The 2009–10 season was the 111th season of competitive league football in the history of English football club Wolverhampton Wanderers. This season saw the club return to the Premier League after a five-year absence. They had won promotion in the previous season as champions of the Football League Championship.

Although this season was the club's 61st at the top level of English football, it was only their second season in the modern Premier League; their only previous Premier League campaign had ended in relegation in 2003–04.

The club avoided relegation, finishing 15th, some eight points clear of the relegation zone. Survival was confirmed with two games to spare, marking the first time they had avoided relegation from the highest level since 1980–81.

Season review

The summer transfer window saw the arrival of nine new recruits in total (seven permanent, two loans) at a cost of £18.5 million. The most notable new addition was Irish international striker Kevin Doyle, signed for a club record fee of £6.5 million from Championship side Reading. Serbian midfielder Nenad Milijaš was the next most expensive signing, bought to add additional creativity. The summer also saw contract extensions signed by Kevin Foley, Sylvan Ebanks-Blake, Jody Craddock and David Edwards.
On the field the players resumed training at their Sir Jack Hayward training ground on 29 June 2009, before flying out to Perth, Australia on 4 July for a two-week stay where they stepped up their training and played their first two games of pre-season. Preparations were completed with the only home friendly, a game against La Liga side Real Valladolid.

The season proper began with a 0–2 loss to West Ham United in the club's first Premier League fixture in five years. Wolves immediately bounced back by winning on the road at Wigan despite a long injury list, giving the club their first ever away win in the modern Premier League.

A further victory against Fulham put them 12th after six games, but this was their last victory for almost two months - a run which included a home loss to winless Portsmouth. Despite credible draws against the likes of Everton and Aston Villa, the team fell into the relegation zone with a defence unable to keep clean sheets. Heavy defeats followed against "Big 4" sides Arsenal and Chelsea, before a lacklustre home loss to local rivals Birmingham City put manager McCarthy under increasing pressure.

December saw a change of fortune with three wins in four games, including a surprise away success at Tottenham, to help propel the club out of the mire. The month also brought controversy though after manager Mick McCarthy opted to field an entirely new outfield line-up to the one that defeated Spurs when they visited Manchester United three days later. The uproar caused by the decision led to the Premier League requesting an official explanation from the club, resulting in a £25,000 suspended fine. 2009 closed with two successive defeats to Liverpool and Manchester City, but enough points to remain above the relegation zone.

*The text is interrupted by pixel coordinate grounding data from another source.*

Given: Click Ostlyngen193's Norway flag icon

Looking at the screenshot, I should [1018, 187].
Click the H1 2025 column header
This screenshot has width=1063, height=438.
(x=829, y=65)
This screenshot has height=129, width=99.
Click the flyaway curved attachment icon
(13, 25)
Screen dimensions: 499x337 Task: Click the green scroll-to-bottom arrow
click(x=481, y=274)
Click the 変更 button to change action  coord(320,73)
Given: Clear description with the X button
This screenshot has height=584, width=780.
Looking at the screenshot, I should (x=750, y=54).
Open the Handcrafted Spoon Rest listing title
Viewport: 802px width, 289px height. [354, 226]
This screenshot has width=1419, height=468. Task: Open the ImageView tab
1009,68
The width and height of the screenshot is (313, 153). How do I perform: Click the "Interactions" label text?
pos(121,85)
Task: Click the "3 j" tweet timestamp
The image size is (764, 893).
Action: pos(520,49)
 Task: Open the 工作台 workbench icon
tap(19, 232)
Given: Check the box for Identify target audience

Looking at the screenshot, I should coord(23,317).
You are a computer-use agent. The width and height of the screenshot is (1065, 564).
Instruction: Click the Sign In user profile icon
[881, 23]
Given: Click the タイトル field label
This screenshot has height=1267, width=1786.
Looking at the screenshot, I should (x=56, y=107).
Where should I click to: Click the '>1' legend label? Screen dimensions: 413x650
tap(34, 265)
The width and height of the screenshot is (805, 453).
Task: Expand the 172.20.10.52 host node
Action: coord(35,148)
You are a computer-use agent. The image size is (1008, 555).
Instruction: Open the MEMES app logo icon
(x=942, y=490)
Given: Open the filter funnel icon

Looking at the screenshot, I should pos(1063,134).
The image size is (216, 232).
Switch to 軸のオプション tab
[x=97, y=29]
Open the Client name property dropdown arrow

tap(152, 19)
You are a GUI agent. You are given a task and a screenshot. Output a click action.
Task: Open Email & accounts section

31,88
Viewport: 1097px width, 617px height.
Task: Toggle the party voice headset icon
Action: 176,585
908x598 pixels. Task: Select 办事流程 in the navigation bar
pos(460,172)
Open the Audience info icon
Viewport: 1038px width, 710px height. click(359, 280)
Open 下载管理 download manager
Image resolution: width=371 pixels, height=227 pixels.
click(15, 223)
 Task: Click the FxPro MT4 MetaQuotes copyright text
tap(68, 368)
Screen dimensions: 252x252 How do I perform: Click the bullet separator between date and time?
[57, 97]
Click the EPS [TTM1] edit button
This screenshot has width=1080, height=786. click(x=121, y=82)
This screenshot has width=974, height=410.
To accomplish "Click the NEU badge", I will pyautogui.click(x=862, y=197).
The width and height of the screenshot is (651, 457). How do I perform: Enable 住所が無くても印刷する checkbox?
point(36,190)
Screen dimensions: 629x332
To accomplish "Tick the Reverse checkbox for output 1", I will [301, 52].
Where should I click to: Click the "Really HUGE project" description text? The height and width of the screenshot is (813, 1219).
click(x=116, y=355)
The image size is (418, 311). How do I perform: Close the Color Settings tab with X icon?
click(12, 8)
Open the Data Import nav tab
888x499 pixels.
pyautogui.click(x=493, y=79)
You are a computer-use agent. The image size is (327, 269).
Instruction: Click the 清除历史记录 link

The January transfer window saw the club make a club record bid to sign winger Adam Johnson from Middlesbrough, and a long-winded attempt to lure Stephen Hunt from relegation rivals Hull City. Both bids failed, as did late attempts for young defender Nathaniel Clyne and even a loan offer to former starlet Robbie Keane. With no permanent transfers agreed, the club instead brought in two loan signings, both from Belgian club Charleroi – Adlène Guedioura and Geoffrey Mujangi Bia.

The start to 2010 proved equally frustrating on the field with only two points taken from four games, as well as a convincing FA Cup exit at the hands of financially troubled Championship side Crystal Palace. The rot was stopped with a home win over Tottenham, which meant Wolves had completed their first top flight double since the 1980–81 season. Wolves added a second double over Burnley, before a draw at Aston Villa and then a 3–1 victory at fellow strugglers West Ham finished a series of three away game which yielded seven points from a possible nine, giving their chances of avoiding relegation a strong boost.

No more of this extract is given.